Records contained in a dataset
********
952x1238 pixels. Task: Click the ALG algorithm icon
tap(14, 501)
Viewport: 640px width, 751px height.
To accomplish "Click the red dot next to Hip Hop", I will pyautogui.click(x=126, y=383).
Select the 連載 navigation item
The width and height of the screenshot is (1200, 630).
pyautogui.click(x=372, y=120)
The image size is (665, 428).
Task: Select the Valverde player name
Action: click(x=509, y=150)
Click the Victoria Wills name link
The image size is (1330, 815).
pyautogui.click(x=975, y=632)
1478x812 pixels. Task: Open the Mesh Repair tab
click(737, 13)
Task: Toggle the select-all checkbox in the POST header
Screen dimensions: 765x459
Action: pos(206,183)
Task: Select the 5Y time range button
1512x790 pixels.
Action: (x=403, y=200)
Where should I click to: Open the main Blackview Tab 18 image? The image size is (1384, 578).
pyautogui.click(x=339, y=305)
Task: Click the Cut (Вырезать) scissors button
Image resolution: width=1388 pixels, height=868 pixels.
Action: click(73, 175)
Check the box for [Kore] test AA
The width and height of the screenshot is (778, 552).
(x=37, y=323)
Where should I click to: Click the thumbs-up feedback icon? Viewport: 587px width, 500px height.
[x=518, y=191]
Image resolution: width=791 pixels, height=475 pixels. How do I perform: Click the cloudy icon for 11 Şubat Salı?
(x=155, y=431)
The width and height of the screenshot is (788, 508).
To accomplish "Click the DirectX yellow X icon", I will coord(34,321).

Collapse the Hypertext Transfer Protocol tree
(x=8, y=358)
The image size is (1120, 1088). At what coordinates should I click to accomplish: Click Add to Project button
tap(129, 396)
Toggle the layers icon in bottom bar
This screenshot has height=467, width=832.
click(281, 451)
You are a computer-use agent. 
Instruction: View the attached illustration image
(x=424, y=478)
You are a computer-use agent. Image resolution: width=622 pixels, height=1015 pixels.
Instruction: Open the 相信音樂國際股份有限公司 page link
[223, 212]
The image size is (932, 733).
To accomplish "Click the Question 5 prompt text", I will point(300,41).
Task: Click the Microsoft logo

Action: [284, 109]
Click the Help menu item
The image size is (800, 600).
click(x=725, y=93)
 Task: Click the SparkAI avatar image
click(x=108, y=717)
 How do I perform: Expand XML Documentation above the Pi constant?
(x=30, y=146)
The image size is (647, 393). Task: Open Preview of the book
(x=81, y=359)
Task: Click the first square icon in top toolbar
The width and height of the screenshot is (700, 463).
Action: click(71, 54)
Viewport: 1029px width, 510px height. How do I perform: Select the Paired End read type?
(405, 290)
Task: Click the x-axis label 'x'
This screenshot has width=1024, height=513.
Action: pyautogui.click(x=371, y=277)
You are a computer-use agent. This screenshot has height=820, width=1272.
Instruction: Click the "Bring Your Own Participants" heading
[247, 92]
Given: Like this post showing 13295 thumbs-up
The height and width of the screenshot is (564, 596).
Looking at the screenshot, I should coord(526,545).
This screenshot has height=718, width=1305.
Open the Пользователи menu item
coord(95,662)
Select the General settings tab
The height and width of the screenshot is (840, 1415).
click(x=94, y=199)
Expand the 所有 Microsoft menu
********
• [Your objective] Output each line exactly, from the first line of the data down to the line that contains "Task: Click the Cut", both included.

• [Answer for the task]
952x1238 pixels. Task: Click the ALG algorithm icon
tap(14, 501)
Viewport: 640px width, 751px height.
To accomplish "Click the red dot next to Hip Hop", I will pyautogui.click(x=126, y=383).
Select the 連載 navigation item
The width and height of the screenshot is (1200, 630).
pyautogui.click(x=372, y=120)
The image size is (665, 428).
Task: Select the Valverde player name
Action: click(x=509, y=150)
Click the Victoria Wills name link
The image size is (1330, 815).
pyautogui.click(x=975, y=632)
1478x812 pixels. Task: Open the Mesh Repair tab
click(737, 13)
Task: Toggle the select-all checkbox in the POST header
Screen dimensions: 765x459
Action: pos(206,183)
Task: Select the 5Y time range button
1512x790 pixels.
Action: (x=403, y=200)
Where should I click to: Open the main Blackview Tab 18 image? The image size is (1384, 578).
pyautogui.click(x=339, y=305)
Task: Click the Cut (Вырезать) scissors button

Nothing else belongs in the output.